Telefona al 112 dicendo che il marito ha tentato di avvelenarla, e dopo l’intervento del 118, con un’autoambulanza è stata trasferita all’ospedale “Giovanni Paolo II” di Sciacca. Una disoccupata trentanovenne di Santa Margherita Belìce, appena giunta al pronto soccorso, s’è allontanata, ed ha cercato di dileguarsi, ma è stata subito fermata dai carabinieri della Compagnia cittadina, che erano nel frattempo sopraggiunti.

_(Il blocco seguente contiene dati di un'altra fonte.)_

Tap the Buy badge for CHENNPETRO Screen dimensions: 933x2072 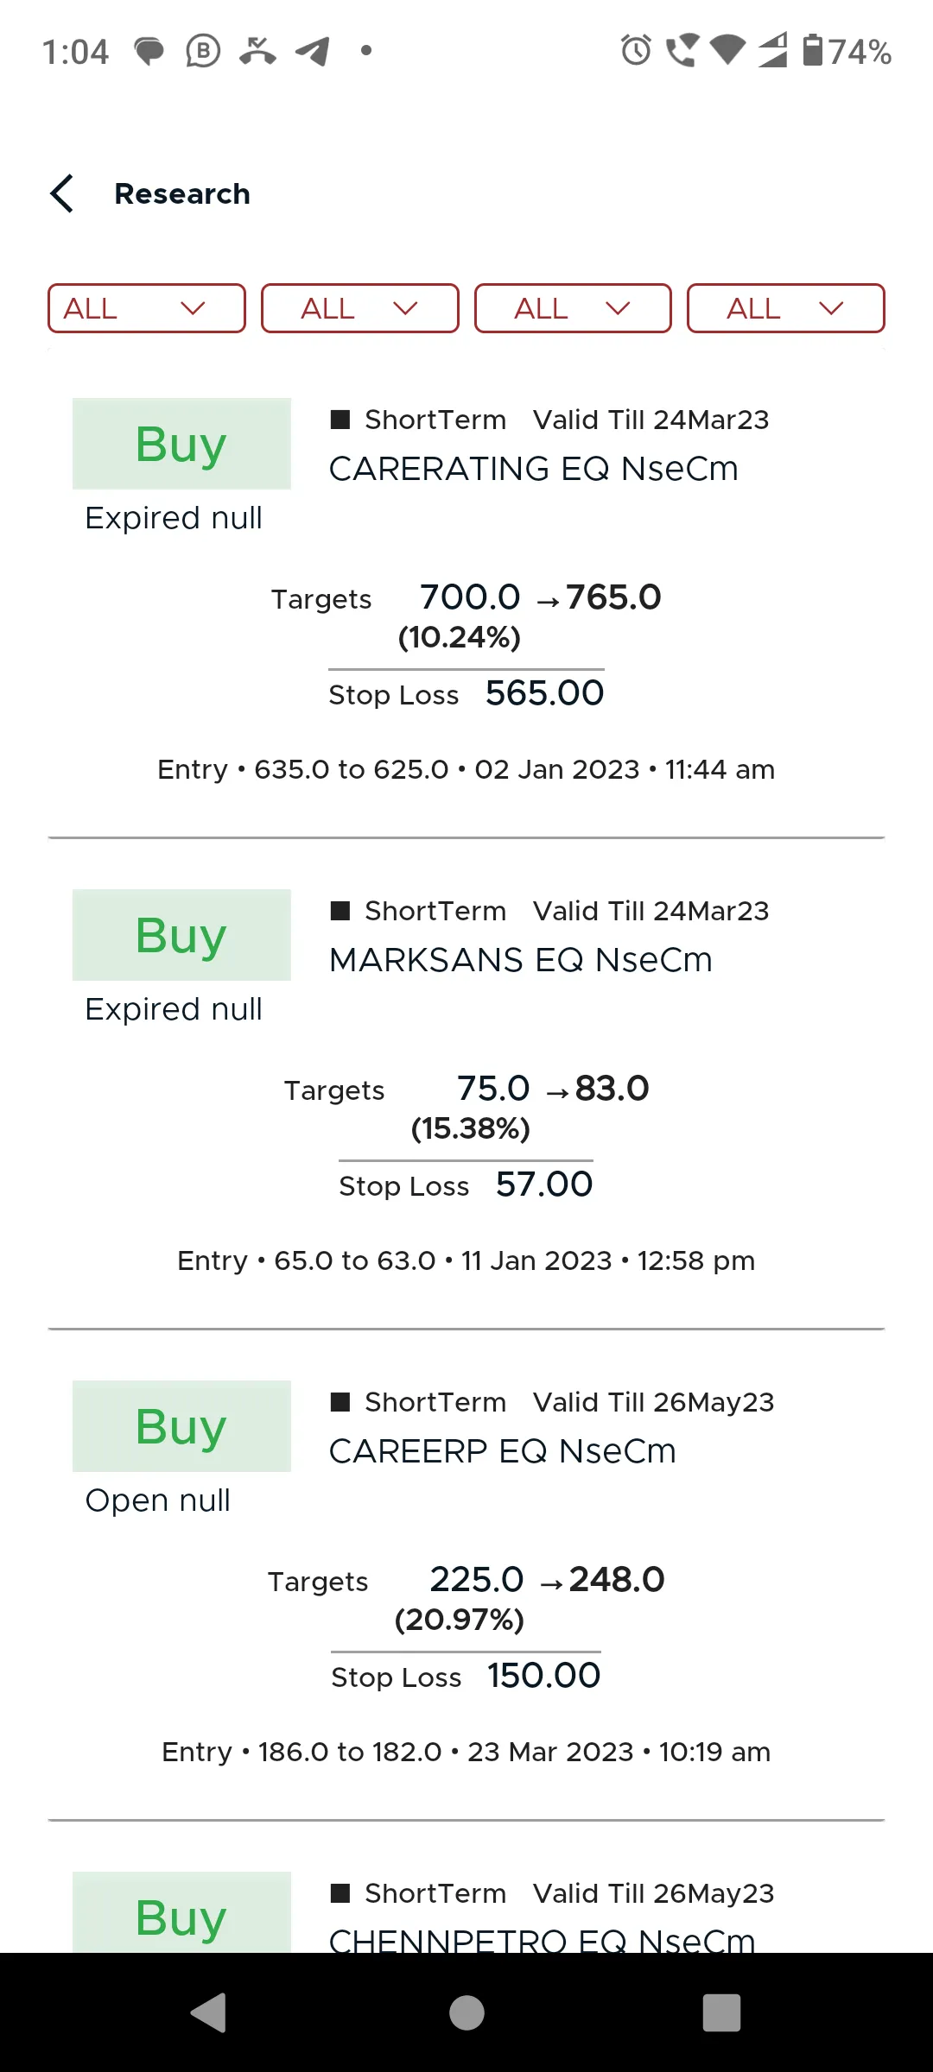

La donna, all’improvviso, s’è scagliata contro i militari dell’Arma, e dopo averli ingiuriati, ha iniziato ad opporre resistenza con calci, graffi e morsi. I carabinieri sono riusciti, senza non poche difficoltà, a bloccarla. E’ stata identificata e denunciata, in stato di libertà, alla Procura della Repubblica di Sciacca. Dovrà, adesso, rispondere delle ipotesi di reato di ingiurie e resistenza a Pubblico ufficiale.

I carabinieri non hanno avuto bisogno di cure mediche, ed hanno accertato che alla trentanovenne non era stata somministrata nessuna sostanza che potesse avvelenarla.